Aristote a dit un beau mot, difficile à traduire en notre langue: Tò α̉νθρωπεύεσθαɩ. Faire l’homme, dirons-nous, et faire œuvre d’homme.
Mais qu’est-ce que faire l’homme et faire œuvre d’homme?
Je vois que c’est être homme et non animal, vivre et se conduire en homme et non en animal, et avec la conscience que c’est ce qui convient.
Je vois aussi que c’est être bien soi, puisque toute vie forte et puissante est une vie recueillie et non dispersée, comme la physiologie même le montre, n’y ayant de vie puissante que là où l’organisme est constitué d’une manière solide et nette, et l’individu bien tranché.

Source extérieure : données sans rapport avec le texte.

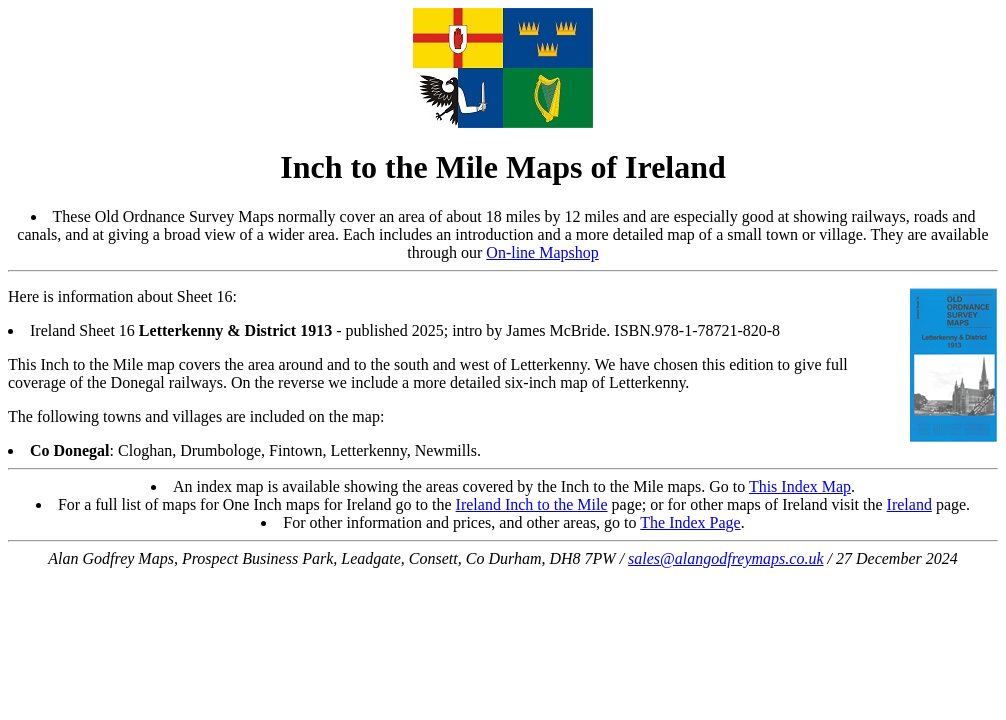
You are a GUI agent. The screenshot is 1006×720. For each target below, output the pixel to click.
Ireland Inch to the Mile (532, 504)
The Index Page (690, 522)
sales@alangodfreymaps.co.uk (725, 558)
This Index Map (800, 486)
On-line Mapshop (542, 252)
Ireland (909, 504)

Je vois encore que c’est sortir de soi, puisque toute vie forte et puissante est par cela même une vie généreuse et féconde, comme la physiologie aussi le montre, n’y ayant pas de vie complète, arrivée à la maturité, à l’apogée, qui ne soit portée à se communiquer, et le vivant, une fois parvenu à la plénitude de la vie, engendrant un autre vivant.

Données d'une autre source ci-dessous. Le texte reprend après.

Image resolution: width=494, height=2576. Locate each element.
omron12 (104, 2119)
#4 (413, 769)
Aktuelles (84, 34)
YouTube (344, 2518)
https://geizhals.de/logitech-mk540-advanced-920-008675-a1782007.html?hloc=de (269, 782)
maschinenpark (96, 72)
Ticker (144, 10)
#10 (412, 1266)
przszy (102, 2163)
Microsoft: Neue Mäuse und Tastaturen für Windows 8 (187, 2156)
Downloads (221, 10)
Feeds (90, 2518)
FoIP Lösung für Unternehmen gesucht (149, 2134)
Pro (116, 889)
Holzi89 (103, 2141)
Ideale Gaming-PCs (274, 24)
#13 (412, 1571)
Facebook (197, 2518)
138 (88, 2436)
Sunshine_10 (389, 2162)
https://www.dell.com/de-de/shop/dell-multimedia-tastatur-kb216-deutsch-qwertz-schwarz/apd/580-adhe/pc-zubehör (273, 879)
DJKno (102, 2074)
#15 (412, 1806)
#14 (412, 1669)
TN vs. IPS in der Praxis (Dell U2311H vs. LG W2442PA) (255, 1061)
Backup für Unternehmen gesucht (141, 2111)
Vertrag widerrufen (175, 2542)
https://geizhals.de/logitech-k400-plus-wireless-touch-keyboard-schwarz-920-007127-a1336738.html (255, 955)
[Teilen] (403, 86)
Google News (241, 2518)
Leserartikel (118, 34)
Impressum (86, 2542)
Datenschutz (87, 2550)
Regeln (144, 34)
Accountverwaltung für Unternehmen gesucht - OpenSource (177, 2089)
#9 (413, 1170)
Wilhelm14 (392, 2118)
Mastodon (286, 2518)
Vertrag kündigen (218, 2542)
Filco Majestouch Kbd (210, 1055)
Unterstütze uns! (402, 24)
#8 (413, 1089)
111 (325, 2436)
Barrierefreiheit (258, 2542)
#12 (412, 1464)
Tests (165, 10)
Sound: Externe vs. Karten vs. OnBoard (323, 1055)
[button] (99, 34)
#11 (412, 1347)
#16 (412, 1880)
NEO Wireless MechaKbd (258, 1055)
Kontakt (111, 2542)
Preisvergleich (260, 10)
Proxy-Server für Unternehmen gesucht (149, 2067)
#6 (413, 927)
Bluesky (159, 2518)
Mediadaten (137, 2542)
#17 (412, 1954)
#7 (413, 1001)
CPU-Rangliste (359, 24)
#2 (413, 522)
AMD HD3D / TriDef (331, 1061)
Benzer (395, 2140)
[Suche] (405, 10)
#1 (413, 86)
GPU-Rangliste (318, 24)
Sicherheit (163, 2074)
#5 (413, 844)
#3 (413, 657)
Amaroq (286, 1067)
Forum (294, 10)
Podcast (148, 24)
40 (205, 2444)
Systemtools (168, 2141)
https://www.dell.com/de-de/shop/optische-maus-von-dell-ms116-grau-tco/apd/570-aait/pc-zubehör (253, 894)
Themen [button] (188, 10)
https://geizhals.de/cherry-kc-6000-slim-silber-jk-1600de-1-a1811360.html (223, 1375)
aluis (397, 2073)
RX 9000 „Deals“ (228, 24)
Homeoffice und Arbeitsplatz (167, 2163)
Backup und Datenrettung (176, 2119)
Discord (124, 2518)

Je vois que devenir pour autrui source de bien, source de vie et d’être, c’est le degré le plus intense et le plus parfait épanouissement de la vie; et, dès lors, je conçois celui qui fait bien l’homme comme vivant d’une vie intense et proportionnée d’abord, déployant, développant les puissances humaines, toutes, mais chacune en son rang et selon la mesure qui convient; et, quand il est ainsi lui-même d’une façon complète, agissant autour de lui, menant les choses et, quand il le faut, les hommes même, en la manière qui lui est possible, tirant des événements et de ses ressources propres le meilleur parti, faisant de la matière que sa nature et les circonstances lui fournissent l’œuvre la plus belle, suscitant par son action d’autres actions, énergiques et fécondes comme la sienne, suscitant des hommes parce qu’il sait être homme lui-même, et faisant tout cela avec le sentiment vif, que dis-je? avec la conscience claire que c’est faire ce qui convient, car c’est faire honneur à sa nature d’homme.
Serait-ce donc là l’œuvre vraiment humaine? serait-ce là l’œuvre de la vie? Mais que d’obscurités encore, et que de difficultés, que de questions!